30I agree with the respondent that the applicant is asking the Tribunal to re-weigh the earlier evidence and come to a different result and that this would compromise the integrity of the LAT adjudicative process. I therefore find that the integrity of the Tribunal’s adjudicative process would be significantly undermined if the current application seeking a CAT designation under criterion 8 proceeded forward, because the adjudicator would need to re-weigh the earlier evidence provided in the previous application.
Is the applicant barred from proceeding with the dispute over the OCF-18 for physiotherapy services?
31I find that the applicant is barred from proceeding forward with the dispute over the OCF-18 for physiotherapy services.
32The Tribunal has already decided that the applicant has failed to demonstrate that an OCF-18 for chiropractic services was reasonable and necessary due to the applicant’s reliability and failure to demonstrate that her complaints are linked to the subject accident. In particular, the Tribunal noted at paragraph 18 of its previous decision that the records of Dr.

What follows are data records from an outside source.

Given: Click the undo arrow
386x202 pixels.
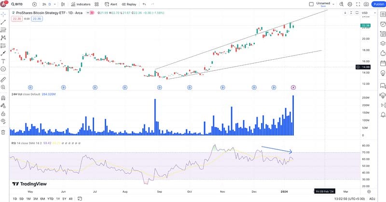Looking at the screenshot, I should [144, 4].
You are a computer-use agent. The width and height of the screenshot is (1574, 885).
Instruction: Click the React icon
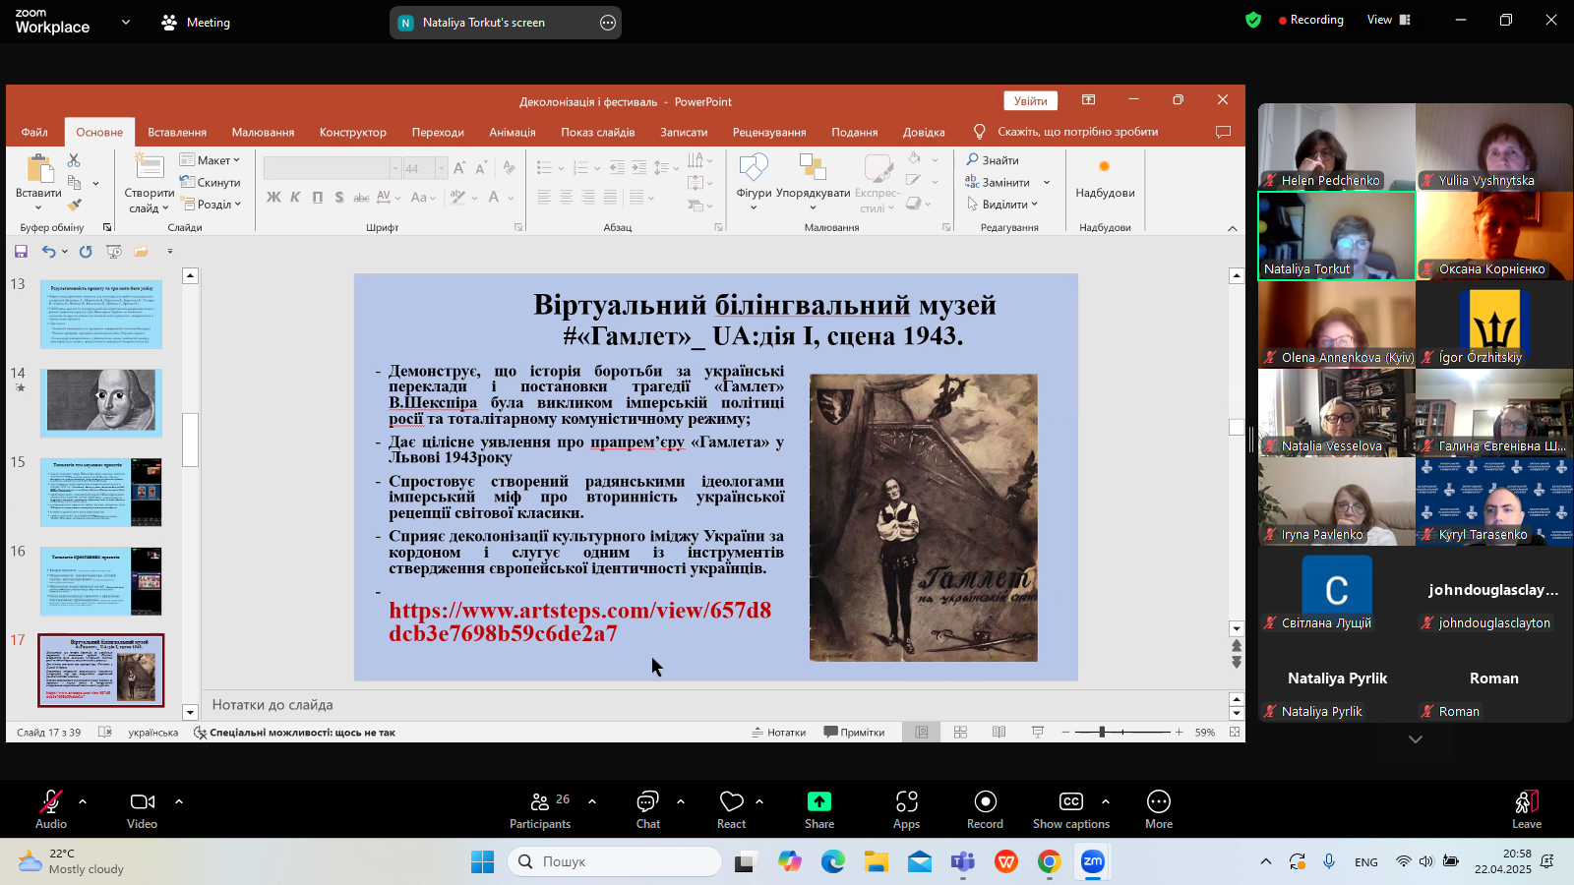(731, 809)
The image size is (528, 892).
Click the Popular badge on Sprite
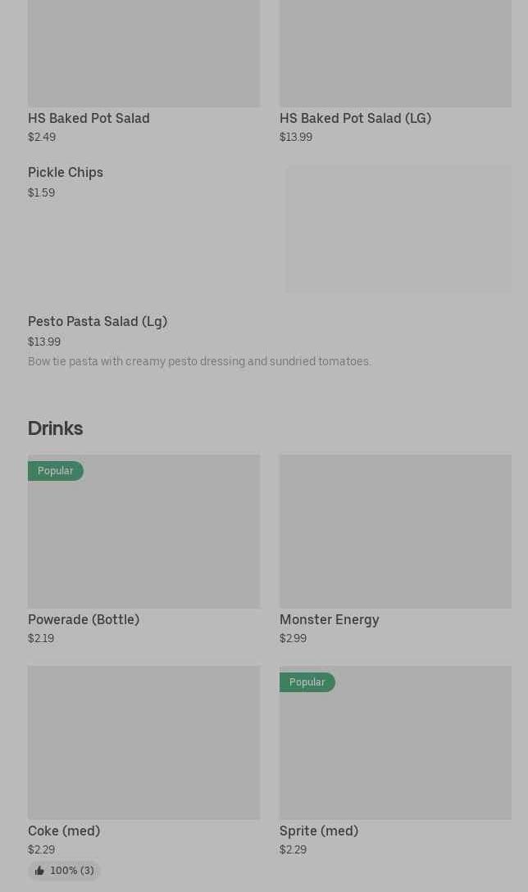(307, 682)
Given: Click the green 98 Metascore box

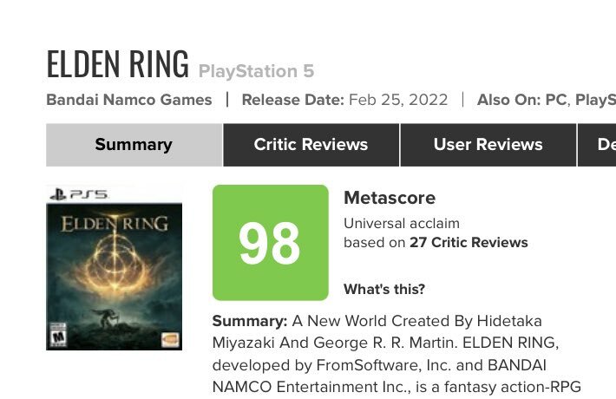Looking at the screenshot, I should click(x=271, y=243).

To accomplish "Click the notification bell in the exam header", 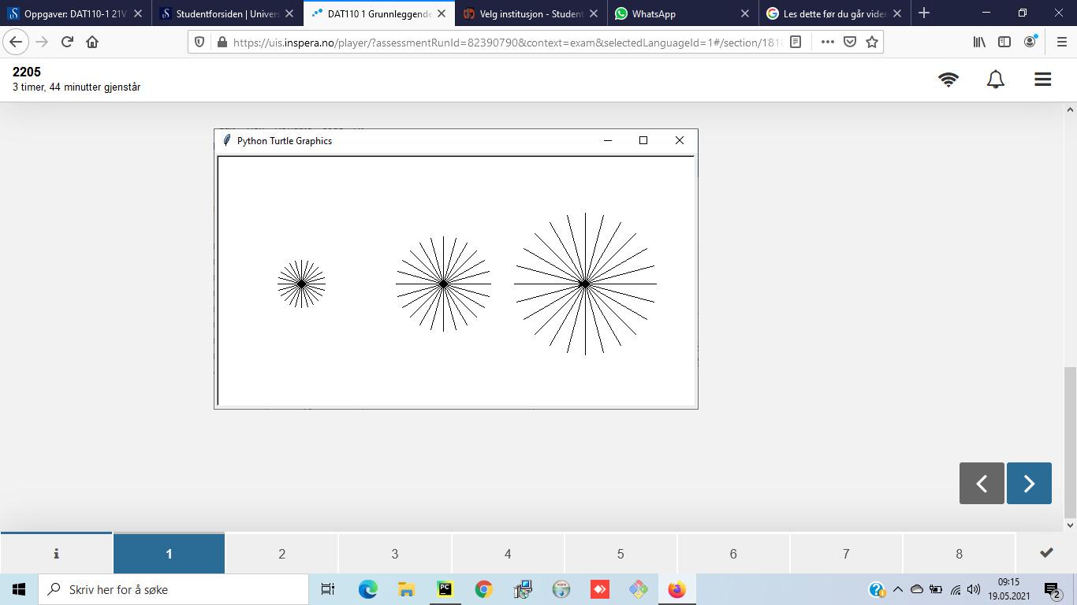I will [995, 79].
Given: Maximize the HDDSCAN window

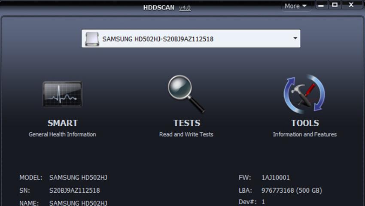Looking at the screenshot, I should [x=335, y=5].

Lam demonstrated that the applicant had headaches, nausea, dizziness, neck, and shoulder pain, both pre-accident and post accident. Further, the applicant failed to provide a persuasive opinion that considered whether her ongoing issues may be due to her pre-accident issues. The Tribunal further concluded that based on the evidence that the applicant provided, there were limited physical injuries as a result of the accident. While I note that the previous decision of the Tribunal dealt with chiropractic services and not physiotherapy services in the current application, the test remains whether the OCF-18 is reasonable and necessary. The applicant is relying on the same evidence when the Tribunal has previously already determined that the applicant has demonstrated limited physical injuries as a result of the accident and, more importantly, found the applicant to be unreliable.
33The updated OHIP Summary and records of Dr. Lin do not provide any new evidence that has not already been considered by the Tribunal. The OHIP Summary and records of Dr. Lin do not demonstrate that the applicant now has new physical impairments that would warrant physiotherapy treatment. The Tribunal has already considered Dr. Lin’s diagnosis of chronic pain when reaching its previous decision.
CONCLUSION AND ORDER
34For the reasons set out above, I find that the applicant is barred from proceeding forward, and as such, the application is dismissed.